__INSTRUCTIONS TO FOLLOW__. Reproduce the listing between the lines holding "You are a computer-use" and "tap(664, 291)", inclusive, with the requests left as they are. Shift every coordinate in the answers by -63.

__DATA SUPPLIED__.
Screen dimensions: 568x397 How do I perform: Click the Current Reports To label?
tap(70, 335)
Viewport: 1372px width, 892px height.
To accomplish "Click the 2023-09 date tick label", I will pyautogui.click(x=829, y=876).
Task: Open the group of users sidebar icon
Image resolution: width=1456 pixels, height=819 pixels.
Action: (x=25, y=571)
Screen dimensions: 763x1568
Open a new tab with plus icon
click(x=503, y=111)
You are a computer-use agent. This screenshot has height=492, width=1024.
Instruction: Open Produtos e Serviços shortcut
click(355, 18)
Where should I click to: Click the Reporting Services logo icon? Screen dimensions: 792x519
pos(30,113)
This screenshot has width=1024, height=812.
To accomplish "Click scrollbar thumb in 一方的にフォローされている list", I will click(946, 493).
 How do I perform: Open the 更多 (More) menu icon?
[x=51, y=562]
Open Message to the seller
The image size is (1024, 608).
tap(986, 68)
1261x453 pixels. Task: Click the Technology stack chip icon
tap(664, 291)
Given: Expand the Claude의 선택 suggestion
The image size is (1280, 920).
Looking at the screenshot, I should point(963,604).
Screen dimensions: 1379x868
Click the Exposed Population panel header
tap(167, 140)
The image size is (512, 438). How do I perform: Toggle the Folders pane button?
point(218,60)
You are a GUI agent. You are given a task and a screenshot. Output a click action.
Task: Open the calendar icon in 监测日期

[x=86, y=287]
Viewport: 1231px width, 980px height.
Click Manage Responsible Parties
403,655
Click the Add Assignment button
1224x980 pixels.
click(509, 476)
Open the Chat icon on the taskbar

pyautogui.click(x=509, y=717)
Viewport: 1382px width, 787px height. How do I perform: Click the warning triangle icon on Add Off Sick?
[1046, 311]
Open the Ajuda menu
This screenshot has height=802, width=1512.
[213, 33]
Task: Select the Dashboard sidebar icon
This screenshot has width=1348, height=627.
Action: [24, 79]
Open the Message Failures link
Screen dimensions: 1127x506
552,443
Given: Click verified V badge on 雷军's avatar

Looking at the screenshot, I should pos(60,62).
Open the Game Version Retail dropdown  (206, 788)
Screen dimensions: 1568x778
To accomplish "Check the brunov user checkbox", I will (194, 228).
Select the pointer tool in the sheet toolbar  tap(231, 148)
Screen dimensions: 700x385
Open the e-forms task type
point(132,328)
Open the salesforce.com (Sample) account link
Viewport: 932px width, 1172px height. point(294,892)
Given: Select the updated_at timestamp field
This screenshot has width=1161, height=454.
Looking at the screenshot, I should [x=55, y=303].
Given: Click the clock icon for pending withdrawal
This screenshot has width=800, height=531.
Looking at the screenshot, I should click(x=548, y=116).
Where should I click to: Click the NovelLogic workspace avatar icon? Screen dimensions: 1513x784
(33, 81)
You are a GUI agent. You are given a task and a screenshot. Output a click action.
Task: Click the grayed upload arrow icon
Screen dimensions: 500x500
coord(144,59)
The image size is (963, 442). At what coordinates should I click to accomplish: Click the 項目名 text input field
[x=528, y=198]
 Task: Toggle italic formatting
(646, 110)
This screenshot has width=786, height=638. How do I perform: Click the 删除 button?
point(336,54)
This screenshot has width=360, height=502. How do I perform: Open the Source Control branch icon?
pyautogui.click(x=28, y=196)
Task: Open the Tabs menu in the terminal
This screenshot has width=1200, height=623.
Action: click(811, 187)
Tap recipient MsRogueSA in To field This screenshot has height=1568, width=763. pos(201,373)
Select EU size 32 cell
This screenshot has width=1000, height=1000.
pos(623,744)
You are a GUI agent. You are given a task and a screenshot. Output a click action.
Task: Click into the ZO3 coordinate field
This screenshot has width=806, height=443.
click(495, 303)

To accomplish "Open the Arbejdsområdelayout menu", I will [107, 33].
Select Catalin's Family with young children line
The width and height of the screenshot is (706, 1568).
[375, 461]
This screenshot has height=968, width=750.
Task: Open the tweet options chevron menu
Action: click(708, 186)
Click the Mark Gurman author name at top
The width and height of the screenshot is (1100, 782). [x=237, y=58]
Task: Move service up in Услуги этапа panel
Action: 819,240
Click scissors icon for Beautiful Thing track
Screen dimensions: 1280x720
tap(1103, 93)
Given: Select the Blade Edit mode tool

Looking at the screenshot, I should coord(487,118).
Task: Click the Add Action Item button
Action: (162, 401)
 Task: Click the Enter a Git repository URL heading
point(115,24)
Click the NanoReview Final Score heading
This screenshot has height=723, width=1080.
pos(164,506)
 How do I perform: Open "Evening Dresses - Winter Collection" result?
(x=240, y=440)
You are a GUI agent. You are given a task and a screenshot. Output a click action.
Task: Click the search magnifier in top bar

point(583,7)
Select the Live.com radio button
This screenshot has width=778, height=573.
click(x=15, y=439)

__THE RESULT__.
You are a computer-use agent. This screenshot has height=492, width=1024.
Instruction: Open Produtos e Serviços shortcut
click(292, -45)
Where should I click to: Click the Reporting Services logo icon? Screen dimensions: 792x519
pos(-33,50)
This screenshot has width=1024, height=812.
To accomplish "Click scrollbar thumb in 一方的にフォローされている list", I will click(883, 430).
 How do I perform: Open the 更多 (More) menu icon?
[x=-12, y=499]
Open Message to the seller
The image size is (1024, 608).
tap(923, 5)
1261x453 pixels. Task: Click the Technology stack chip icon
tap(601, 228)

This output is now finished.